It was Sunday and a church was welcoming a new pastor. The elders were set to introduce the pastor and everyone was excited about the big coffee hour that would follow. It being a big Sunday with many people in attendance, a homeless man sat outside the main entrance doors with his shopping cart filled with all of his worldly possessions and a paper coffee cup for donations. He didn’t say much, and most people walked right past him. As the church bells rang, the homeless man pushed his cart into the narthex and started to look for a seat while the organist played the prelude. The ushers showed him to a seat in the rear of the church, rationalizing that the man wouldn’t want to be far from his shopping cart when in truth they were too embarrassed to show him a place of any greater importance.
After the prelude, an elder went to the microphone to announce that this Sunday would be the first Sunday for their new pastor. She read the pastor’s impressive biography and detailed the onerous search process for finding the right pastor. As she read the name of this new clergy person that would be their spiritual leader, the homeless man made his way up the center aisle from the back of the sanctuary.
There was confusion at first.

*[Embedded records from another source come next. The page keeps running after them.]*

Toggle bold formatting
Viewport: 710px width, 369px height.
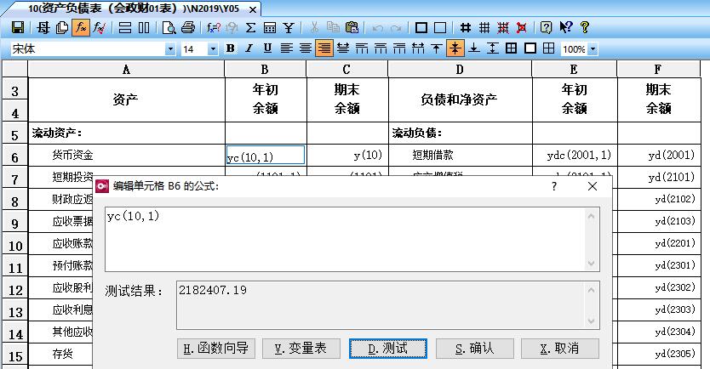(x=231, y=48)
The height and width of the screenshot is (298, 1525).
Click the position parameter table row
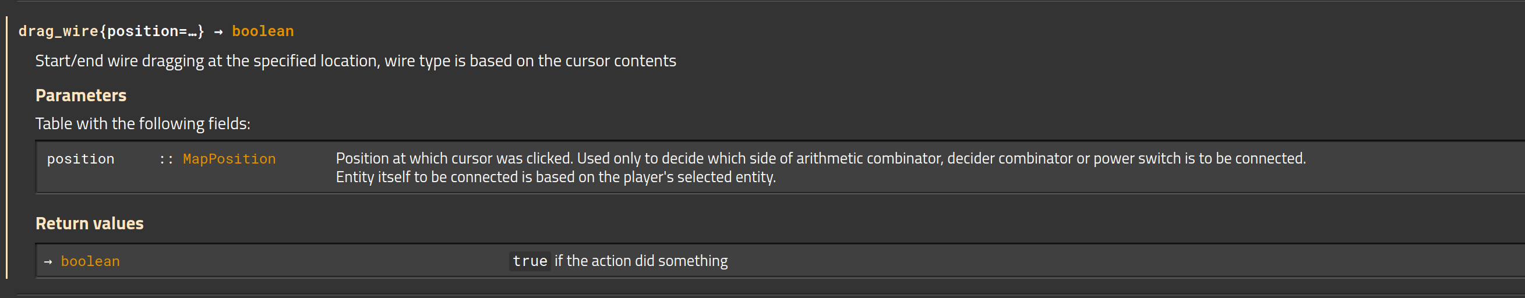tap(780, 167)
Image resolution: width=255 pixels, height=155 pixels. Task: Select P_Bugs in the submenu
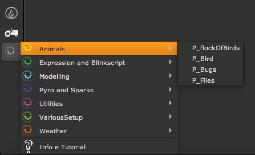tap(204, 70)
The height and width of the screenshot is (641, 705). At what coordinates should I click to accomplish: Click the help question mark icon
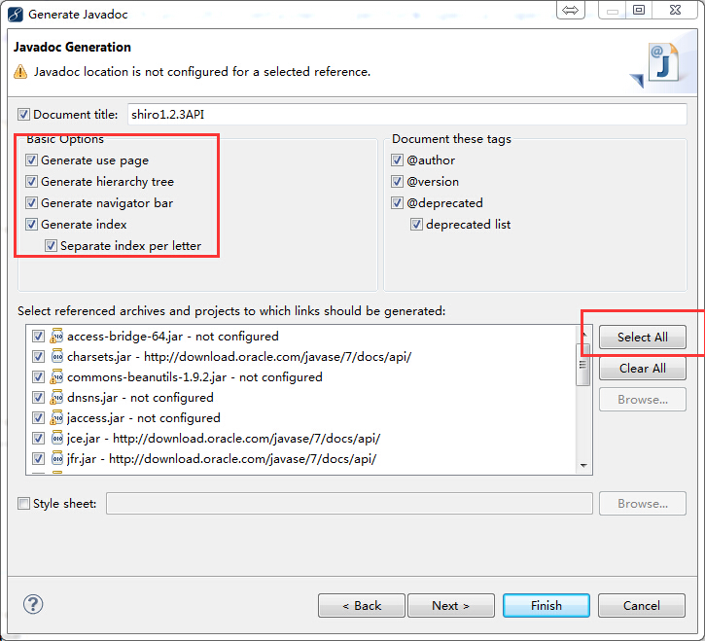click(33, 604)
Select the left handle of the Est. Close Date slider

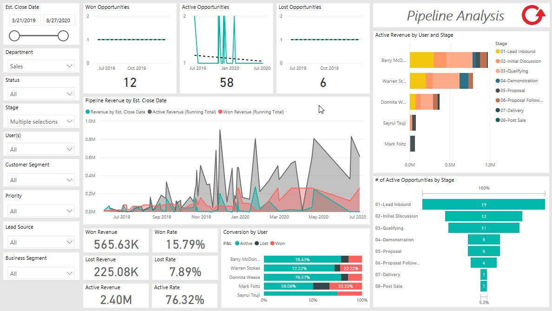[14, 34]
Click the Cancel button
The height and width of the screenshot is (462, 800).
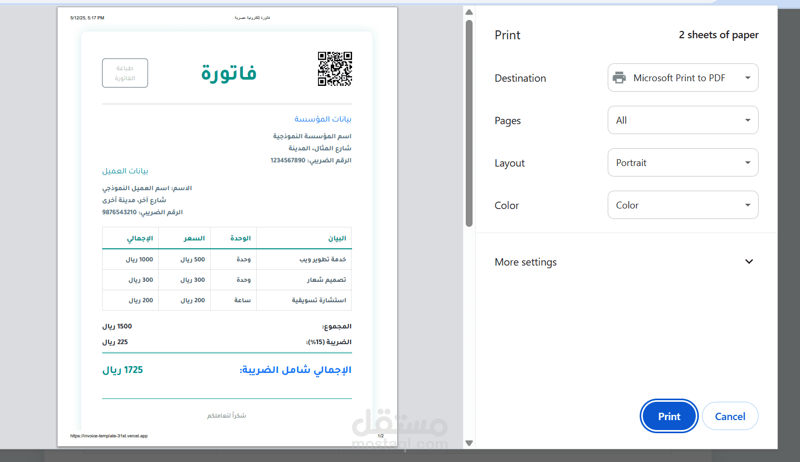(x=730, y=416)
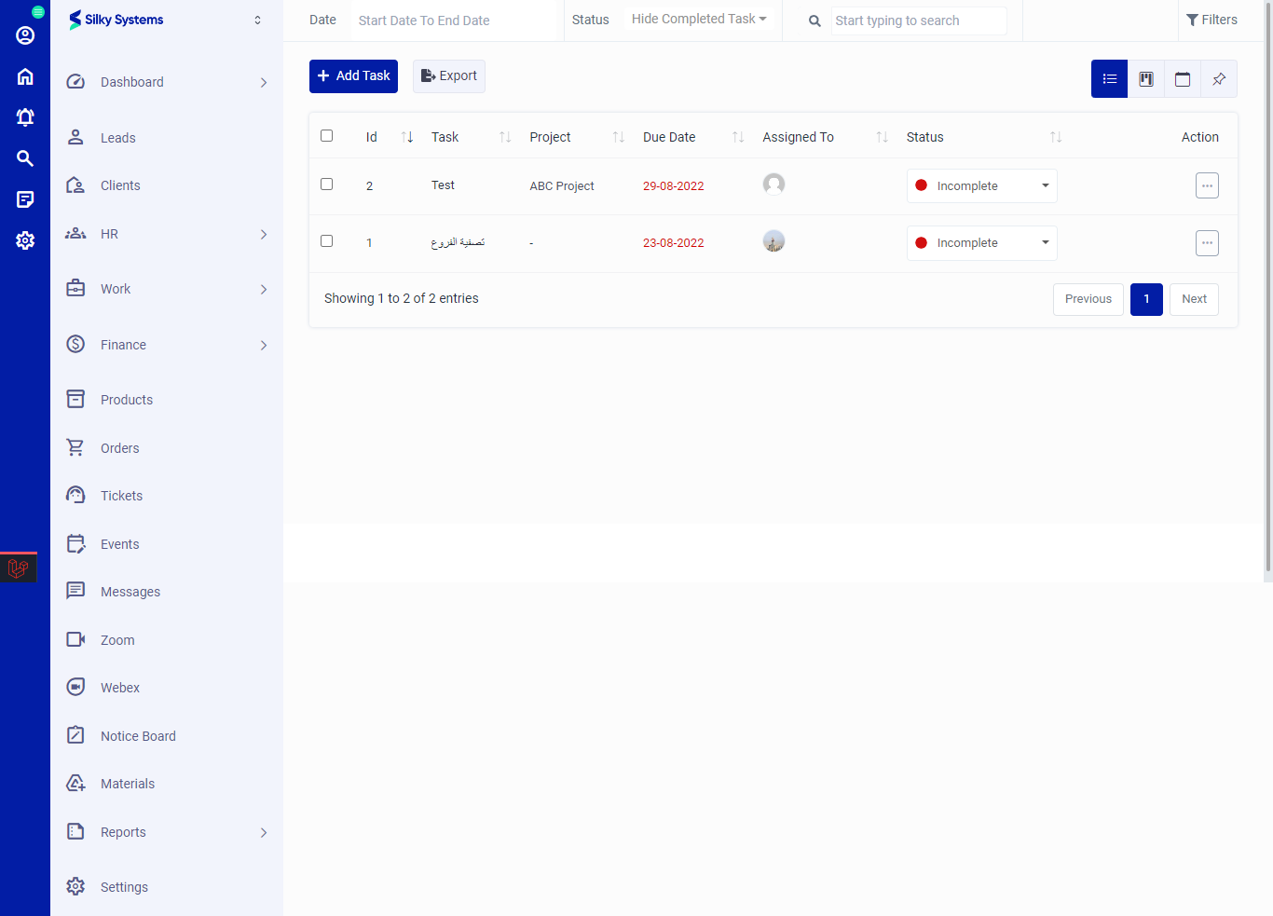Viewport: 1273px width, 916px height.
Task: Click the search magnifier in left rail
Action: click(x=25, y=158)
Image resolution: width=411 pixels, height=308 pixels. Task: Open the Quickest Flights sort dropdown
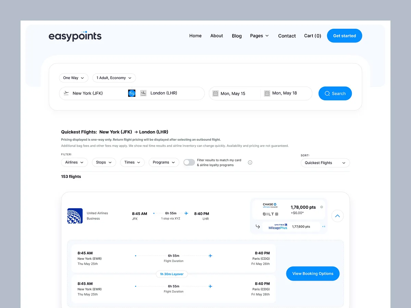point(325,163)
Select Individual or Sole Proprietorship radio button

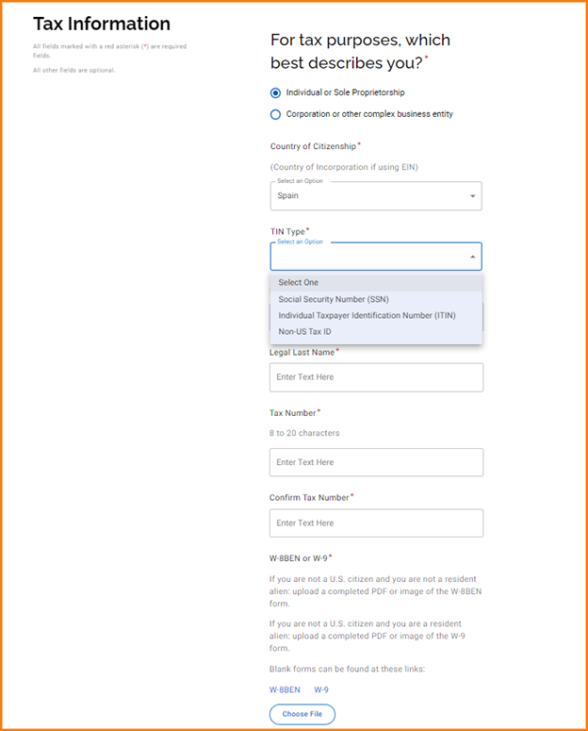[x=275, y=92]
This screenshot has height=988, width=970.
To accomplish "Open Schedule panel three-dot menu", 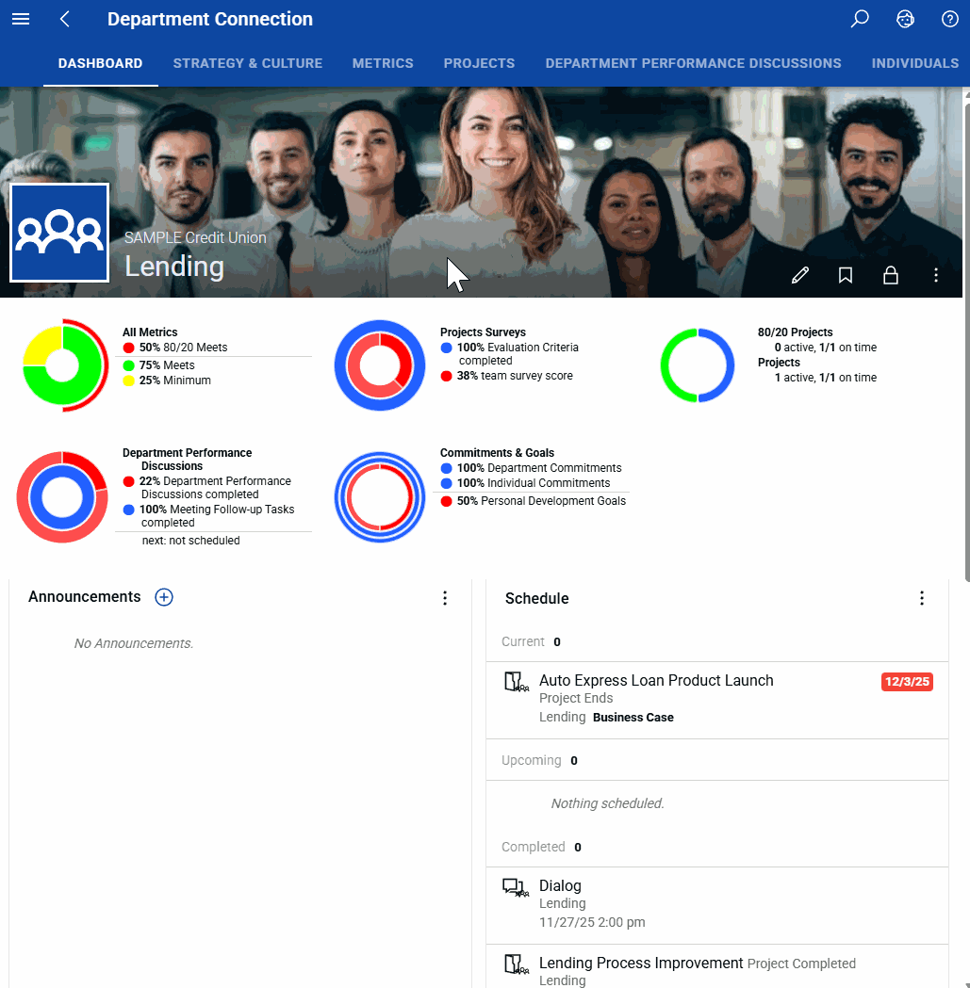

Maybe this man was lost. Maybe he was having a break from reality or needed medical attention. But as he took off his hat and his layers of sweaters, it became clear that the person they all assumed was a “homeless man” was actually their new pastor. He had dressed in old clothes and sat outside to observe the congregation’s reaction. No one had spoken to him, offered him food or money, and no one had welcomed him inside.

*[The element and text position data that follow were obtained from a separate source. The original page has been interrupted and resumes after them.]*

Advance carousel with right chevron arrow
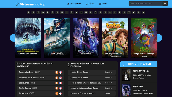 [x=160, y=38]
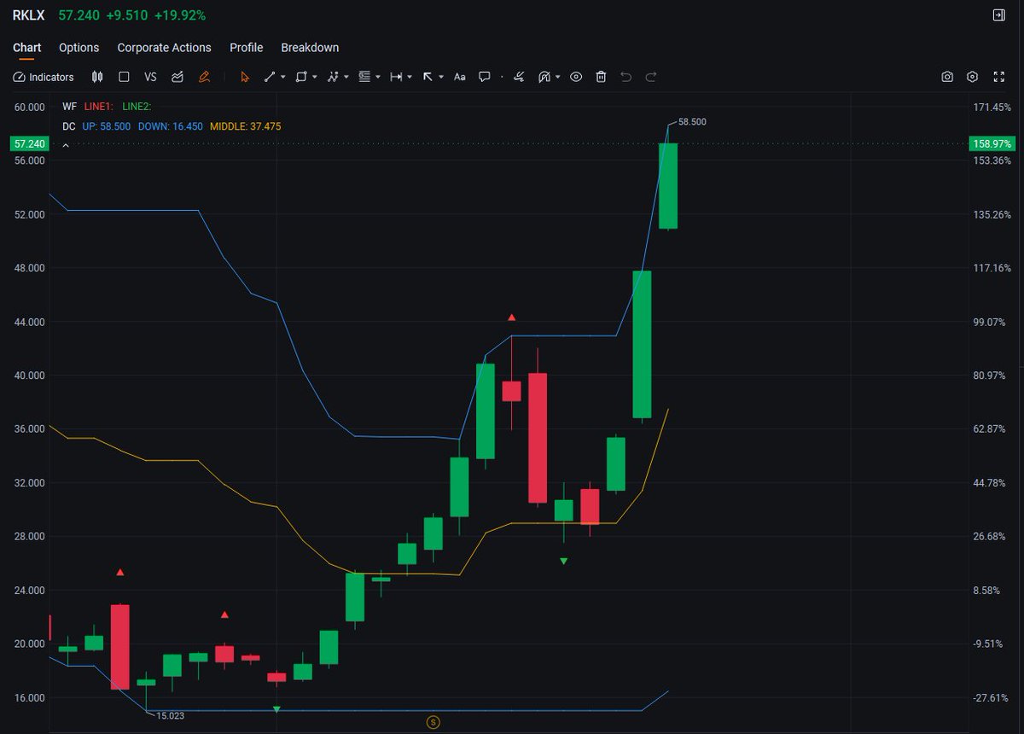Switch to the Options tab
Screen dimensions: 1024x734
pyautogui.click(x=79, y=48)
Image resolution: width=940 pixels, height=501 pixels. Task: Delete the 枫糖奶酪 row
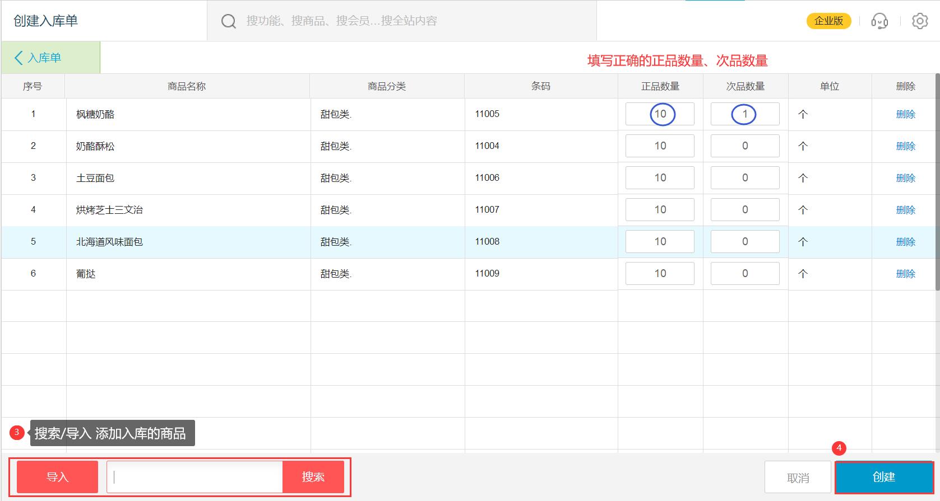click(905, 114)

It is easy to judge a congregation like this for their lack of compassion. In doing so, we forget that sometimes even Jesus needed reminders that the people standing in front of him were, in fact, people and not the adjectives used to describe them. The woman standing before him was a mother, not simply a Gentile. Her daughter was hurt and suffering, she was not an animal.
This desperate mother used Jesus’s own teaching tactics to hoist a mirror before the Son of God. It is tempting to reduce people to their most outwardly observable characteristics, forgetting that they are the delight of their creator. Even Jesus needed to be reminded of the trap.
Wherever this week takes you, and whoever you encounter, remember that the adjectives describe the child of God. It is not the adjective we serve, but the person.